** DOCUMENT TEXT **
┄┄┄┄┄┄

Register For Our Mailing List

Register to receive our free weekly newsletter including editorials.

Home / 342

Long-term optimism for margin lending but share outlook subdued

(Editor's introduction: League tables of the best-performing managed funds of 2019 featured geared funds prominently, but it was primarily driven by leverage into a booming market. We explained what happened in this article. At the same time, Investment Trends has surveyed another form of gearing, margin lending, and here is a summary of their findings).

Key highlights from the Investment Trends Margin Lending Adviser Report are:

  • Advisers’ views on gearing to invest are improving despite their subdued market outlook
  • Innovative products are key to rejuvenating the margin lending space.

Investment Trends has kept a close eye on the use and appetite for geared investment products in Australia for over a decade, tracking the rise in the popularity of margin lending products in the build up to the GFC and their subsequent fall. Total outstanding margin debt has remained largely steady since 2012, at around $10 billion, which is well below the $40 billion peak in 2007.

┄┄┄┄┄┄

** EXERCISE **
List every calendar year mentioned in the margin lending article.

** RAW DATA **
┄┄┄┄┄┄

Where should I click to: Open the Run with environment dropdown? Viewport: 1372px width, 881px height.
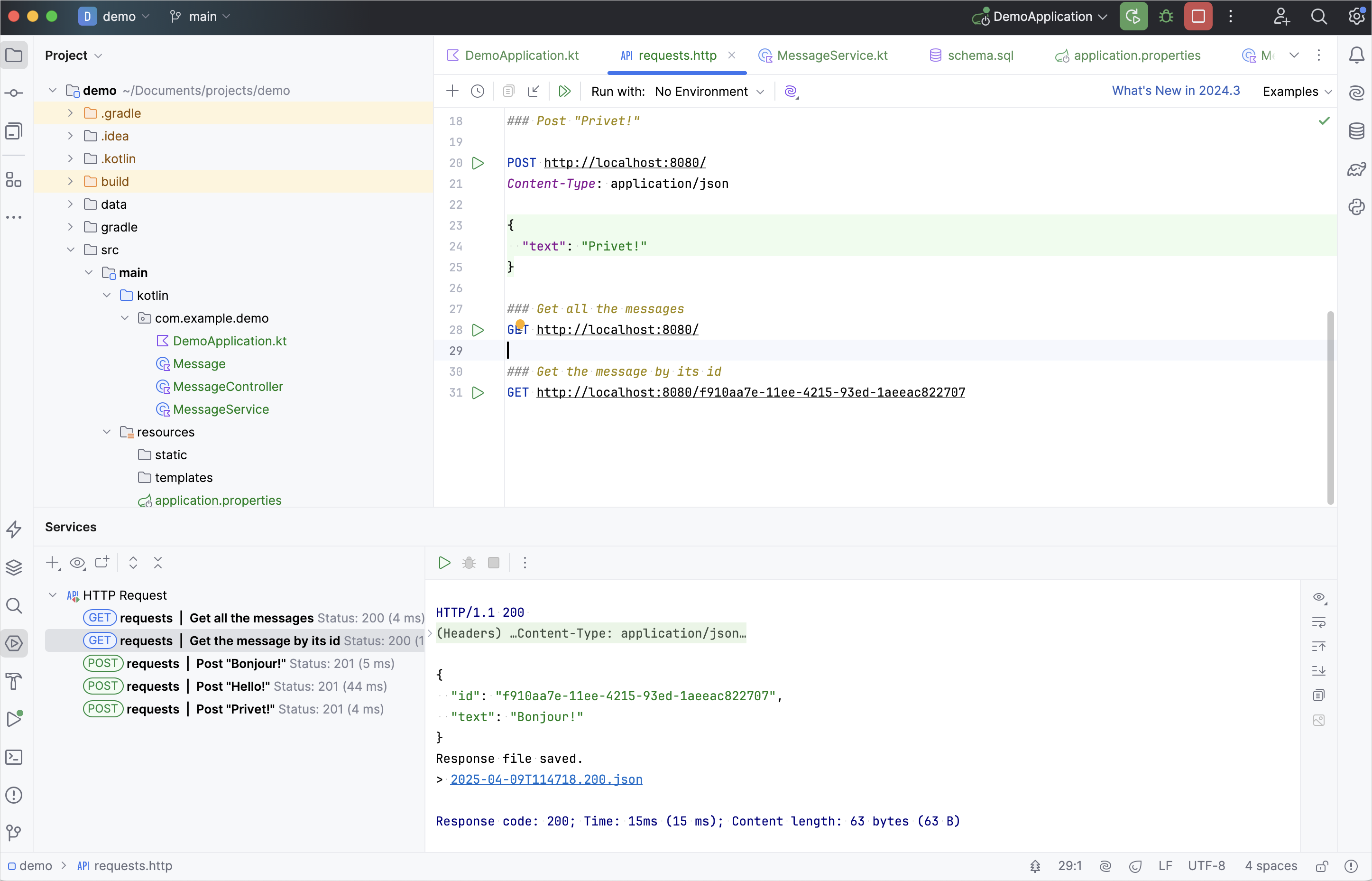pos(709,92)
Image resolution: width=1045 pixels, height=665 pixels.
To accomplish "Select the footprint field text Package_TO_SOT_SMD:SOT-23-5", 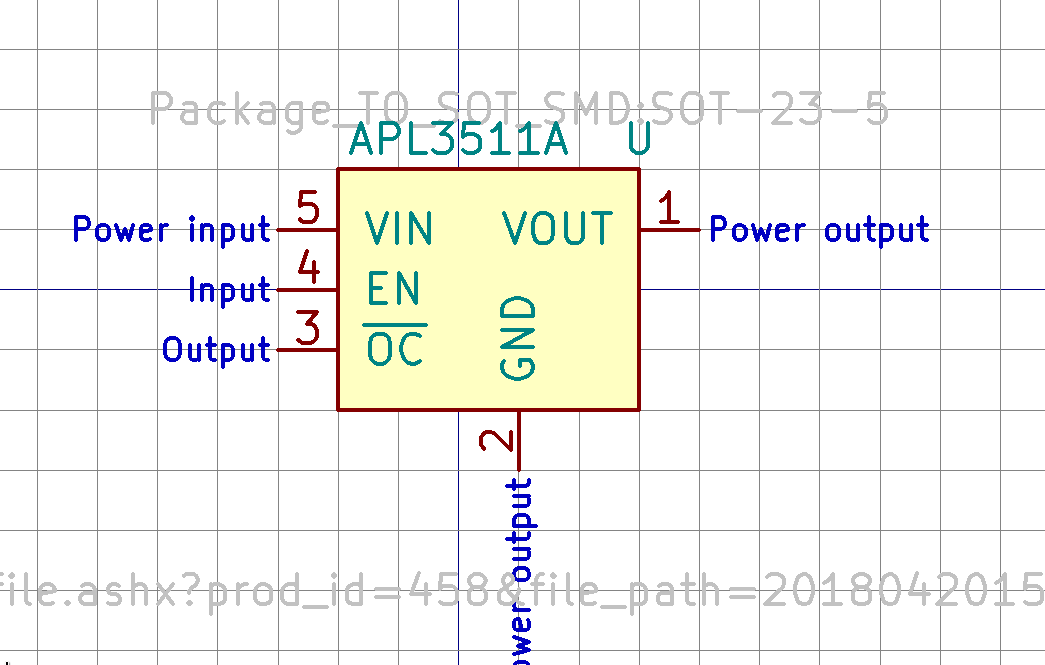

┄┄┄┄┄┄

** TASK SOLUTION **
2019, 2012, 2007